In which case, it's not mandatory to contribute to employee insurance schemes, but you will be permitted to pay voluntary contributions.
Please also refer to information for sole proprietorships.
Selling your business
If you want to sell your company, then you can either sell your shares or divest the business from the BV by selling off its equipment, inventory, etc. As a DGA, you'll have to pay income tax on the proceeds of the sale of your shares. If you divest your business, then you'll have to pay corporation tax on the profit.
If a shareholder in the divesting BV is itself a BV, then this holding company theoretically pays no tax on the proceeds if it owns 5% or more of the shares.

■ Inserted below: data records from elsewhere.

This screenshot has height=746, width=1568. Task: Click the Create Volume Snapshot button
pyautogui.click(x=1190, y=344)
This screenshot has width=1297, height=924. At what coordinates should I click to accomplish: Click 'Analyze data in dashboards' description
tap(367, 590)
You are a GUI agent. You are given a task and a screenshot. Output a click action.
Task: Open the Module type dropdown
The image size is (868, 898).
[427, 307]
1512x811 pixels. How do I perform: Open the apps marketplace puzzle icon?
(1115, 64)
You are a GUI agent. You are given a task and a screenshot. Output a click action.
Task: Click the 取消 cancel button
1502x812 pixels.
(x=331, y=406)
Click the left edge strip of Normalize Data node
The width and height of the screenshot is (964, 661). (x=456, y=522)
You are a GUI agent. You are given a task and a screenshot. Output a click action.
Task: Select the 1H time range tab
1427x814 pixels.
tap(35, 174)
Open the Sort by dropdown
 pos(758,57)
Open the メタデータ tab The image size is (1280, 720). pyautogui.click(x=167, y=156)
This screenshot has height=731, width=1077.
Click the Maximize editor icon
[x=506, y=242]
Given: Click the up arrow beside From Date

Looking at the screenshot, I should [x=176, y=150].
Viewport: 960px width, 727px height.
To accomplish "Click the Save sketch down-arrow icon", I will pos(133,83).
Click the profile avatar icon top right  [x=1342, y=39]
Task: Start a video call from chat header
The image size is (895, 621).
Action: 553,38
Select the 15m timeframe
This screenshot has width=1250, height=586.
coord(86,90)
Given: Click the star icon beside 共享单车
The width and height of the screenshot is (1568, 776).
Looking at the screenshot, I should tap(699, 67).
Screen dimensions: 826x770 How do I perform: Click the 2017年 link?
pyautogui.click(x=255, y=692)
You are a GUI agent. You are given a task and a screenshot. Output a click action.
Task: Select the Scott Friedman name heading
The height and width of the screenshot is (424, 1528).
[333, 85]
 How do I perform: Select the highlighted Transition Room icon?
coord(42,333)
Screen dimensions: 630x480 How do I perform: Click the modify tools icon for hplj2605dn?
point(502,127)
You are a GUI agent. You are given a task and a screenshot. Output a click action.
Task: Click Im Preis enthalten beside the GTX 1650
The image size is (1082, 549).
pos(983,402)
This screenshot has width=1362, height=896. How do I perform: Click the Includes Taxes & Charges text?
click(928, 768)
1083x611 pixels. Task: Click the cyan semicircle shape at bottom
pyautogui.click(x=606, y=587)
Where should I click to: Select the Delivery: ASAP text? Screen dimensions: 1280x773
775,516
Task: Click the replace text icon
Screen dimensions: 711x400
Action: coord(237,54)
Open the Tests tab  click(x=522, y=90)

Holding and Annuity Private Limited Companies
A holding company is a private limited company (BV) that owns shares in another BV. You can structure BVs in this way to protect equity, e.g. profits or your pension provisions, from your business risk. You can set up an 'annuity private limited company' [Dutch: stamrecht-bv] to hold severance pay.
Additional information about Holding and Annuity Private Limited Companies.
The single-tier board
The regulatory role within a BV is often filled by a 'supervisory board' [Dutch: Raad van Commissarissen]. As of 01 January 2013, you can also opt for a single-tier board.